(Dataset entries)
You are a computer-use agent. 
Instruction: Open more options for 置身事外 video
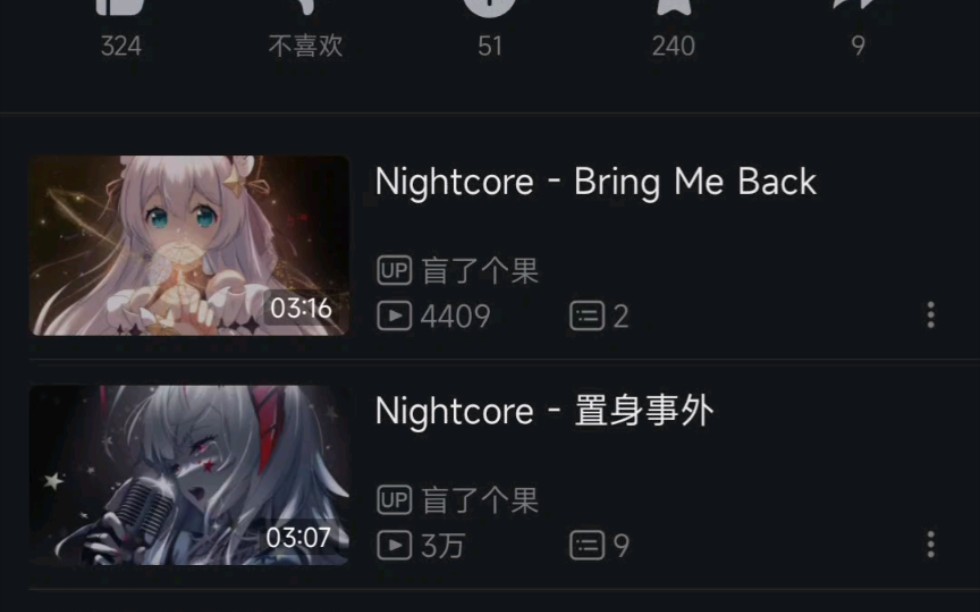pos(931,544)
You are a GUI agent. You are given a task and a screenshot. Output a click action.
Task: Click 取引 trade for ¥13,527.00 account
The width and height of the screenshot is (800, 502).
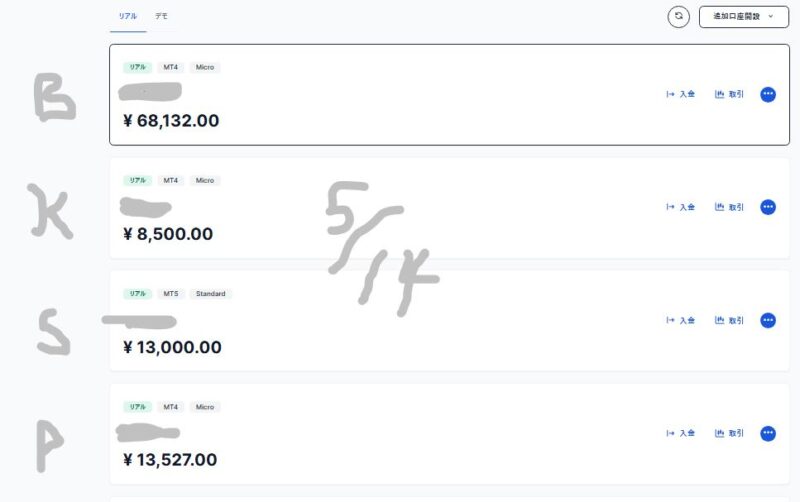[729, 433]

▶ [Work required]: Extract only the lines from the line containing "Task: Click 取引 trade for ¥13,527.00 account" through the final line of the records; keep both ends and drop every picture.

▶ [Answer box]:
Task: Click 取引 trade for ¥13,527.00 account
The width and height of the screenshot is (800, 502).
[729, 433]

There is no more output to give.